I've been "neglecting" both of my blogs, but this one even more than the other one, the past couple weeks. I've been really busy, and I just got done spending this week working the overnight shift. I'm hoping I'll be able to get back into the regular swing of things within the next couple of days. Until then, forgive me if my thoughts seem a little disjointed, as I'm somewhat sleep-deprived right now.

At work, there's a girl (we'll call her K) that runs the department next to mine. I get along well enough with K. In the past, we've had our differences, but now that we're working alongside each other much of the time, we've been getting to know each other a lot better, and
we're slowly developing a friendship. K's best friend just moved across the country, and her other best friend lives a couple hours away, and is married with a kid, so K doesn't get to see her much either. I can tell she's feeling a little lonely, and I'm more than happy to cheer her up. This past week, K worked the overnight shift with me, so we spent 40 hours, pretty much side by side. We've had a lot of conversations and
goofy moments, and the friendship that had been building seems to be growing even more. This is great news for me too, as I don't have many friends here, and I feel kind of isolated, especially living on the very edge of the suburbs, because I don't get back "into town" very often, so to have someone to talk to is great.
K and I have one big difference though.
She's a very outspoken atheist, and I'm obviously not. She is probably the single most respectful atheist I have ever met though. We are able to see past that glaring difference and respect each other's beliefs. We are even comfortable enough with it that we are able to have a few jokes about it. One day, K sneezed, and I looked at her and said, "Well, usually this is where I say
'God bless you!', but....I'm just not sure what to do here!" We both laughed, and it spurred a discussion on what to say when an atheist sneezes (She'd frequently heard "Take care" as an appropriate response). It's become a bit of an ongoing joke with us.
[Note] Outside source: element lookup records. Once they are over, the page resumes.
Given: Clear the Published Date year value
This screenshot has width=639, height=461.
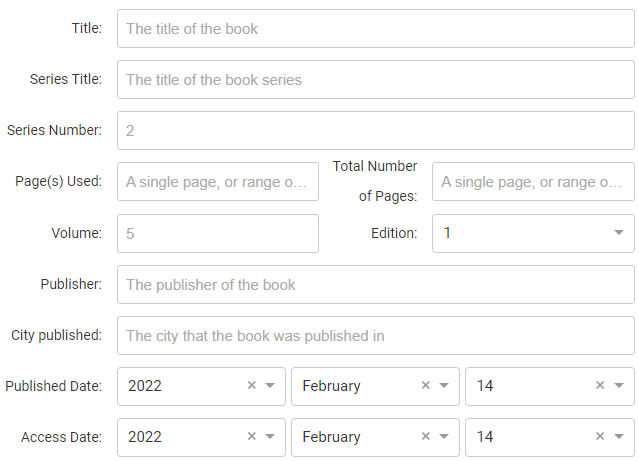Looking at the screenshot, I should [252, 385].
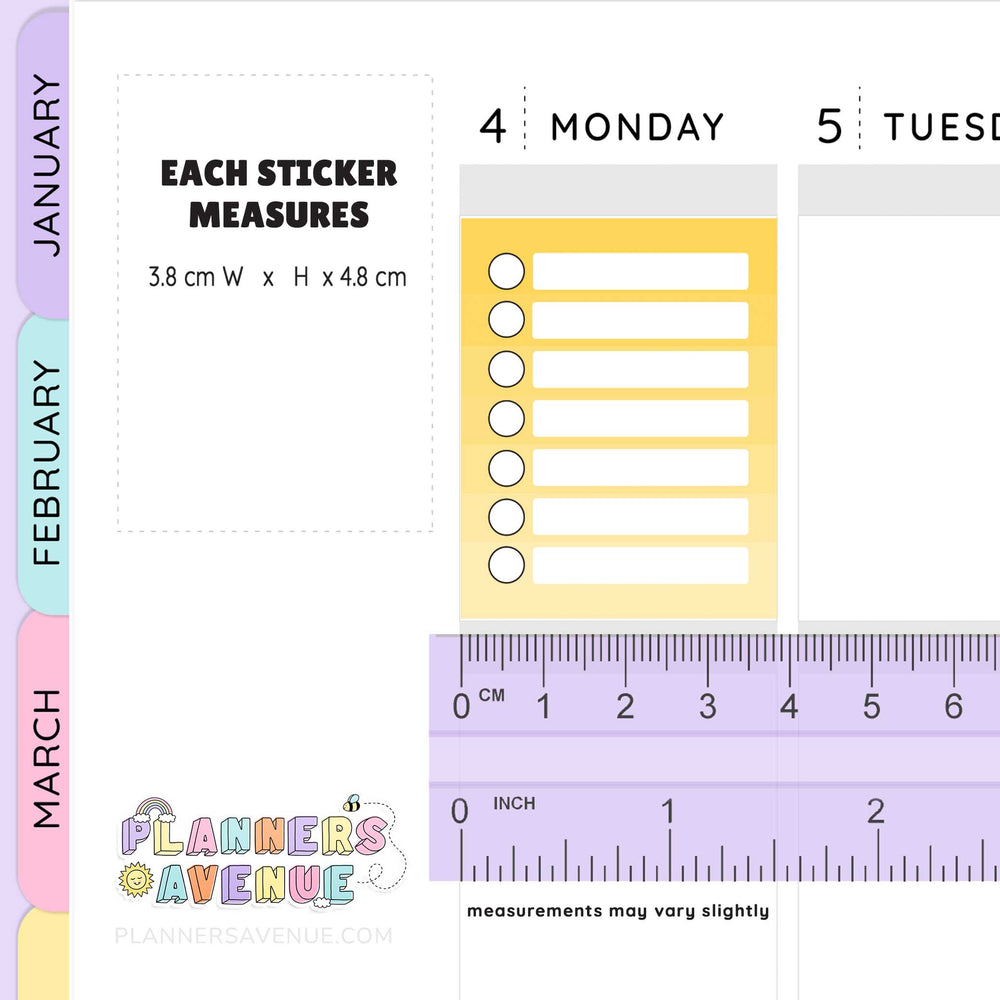1000x1000 pixels.
Task: Check the bottom circle in the yellow checklist
Action: pos(506,565)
In the time we've known each other, I've never known her to say anything mean or offensive about my faith, which seems to be rare for the atheists that I've met. And because she shows me that respect, I return that respect by not overtly witnessing to her. I believe that I've shown her through my actions how my faith affects me, which I think is part of why she does show me that respect.
I think a lot of the time, we as Christians spend a lot of time sheltering ourselves and saying that we can't be friends with non-believers. And I also think that when we do that, we miss out on not only the chance to show others the Christian faith, but
we miss out on some really great friendships too. K and I will never be "best" friends, but I am really happy to be able to call her my friend.
How do you feel about being friends with non-believers? How "diverse" is your group of friends?